▼

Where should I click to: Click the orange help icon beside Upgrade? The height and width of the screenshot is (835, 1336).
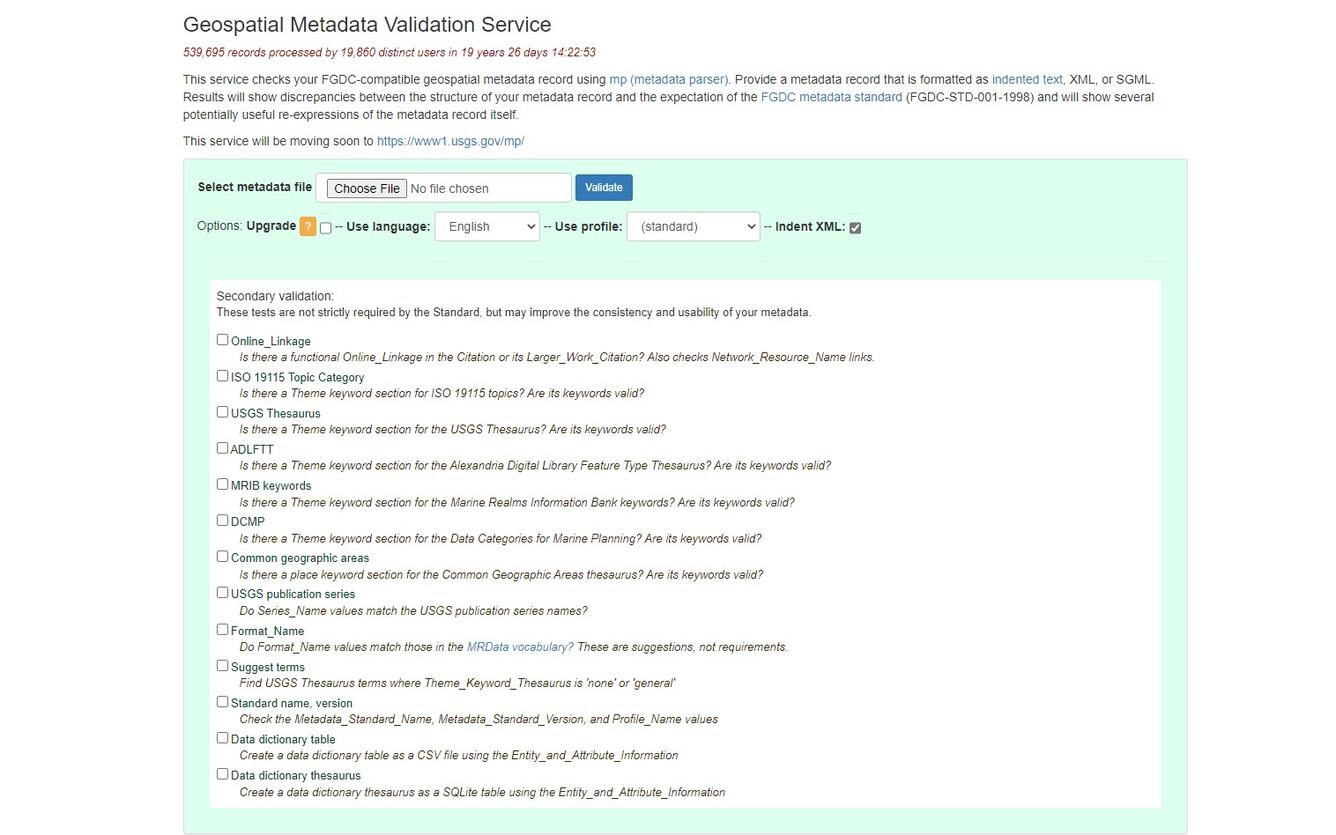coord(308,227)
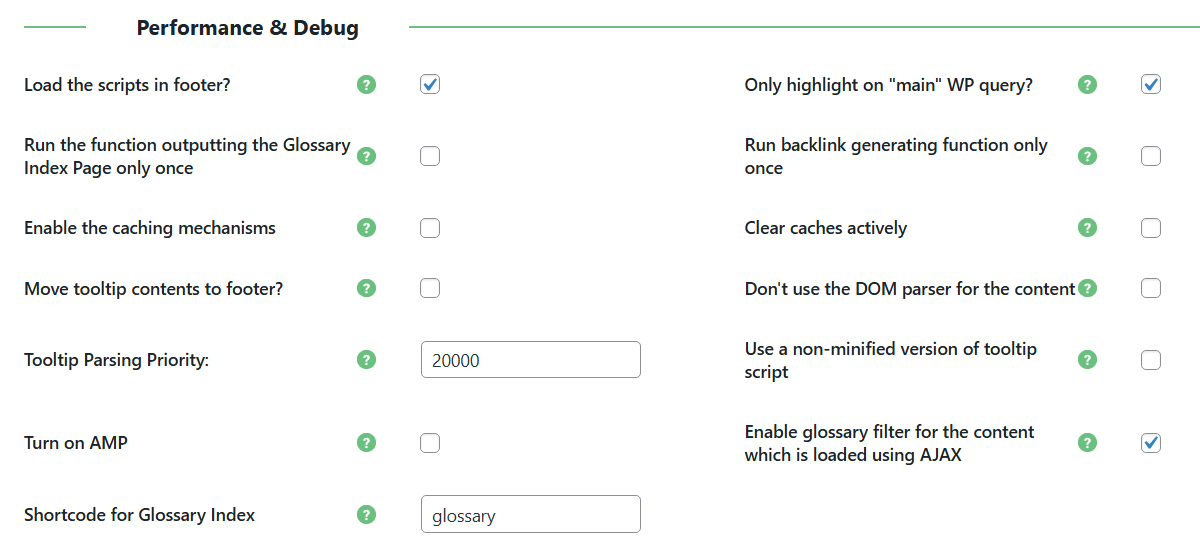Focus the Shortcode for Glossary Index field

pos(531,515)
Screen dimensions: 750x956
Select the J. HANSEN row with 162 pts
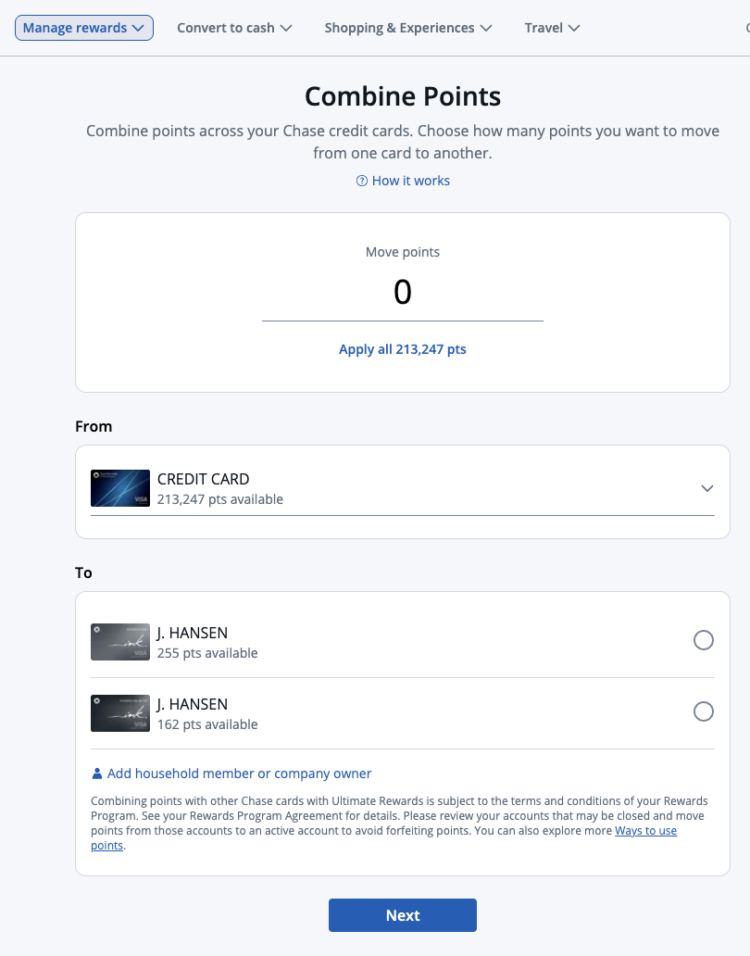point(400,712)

▲

*Written instruction*.
Reproduce every line of the records above verbatim, omitting the pictures from your answer.

*Output below*.
Where should I click to: Click the orange help icon beside Upgrade? The height and width of the screenshot is (835, 1336).
coord(308,227)
Focus the Shortcode for Glossary Index field

pos(531,515)
Screen dimensions: 750x956
Select the J. HANSEN row with 162 pts
point(400,712)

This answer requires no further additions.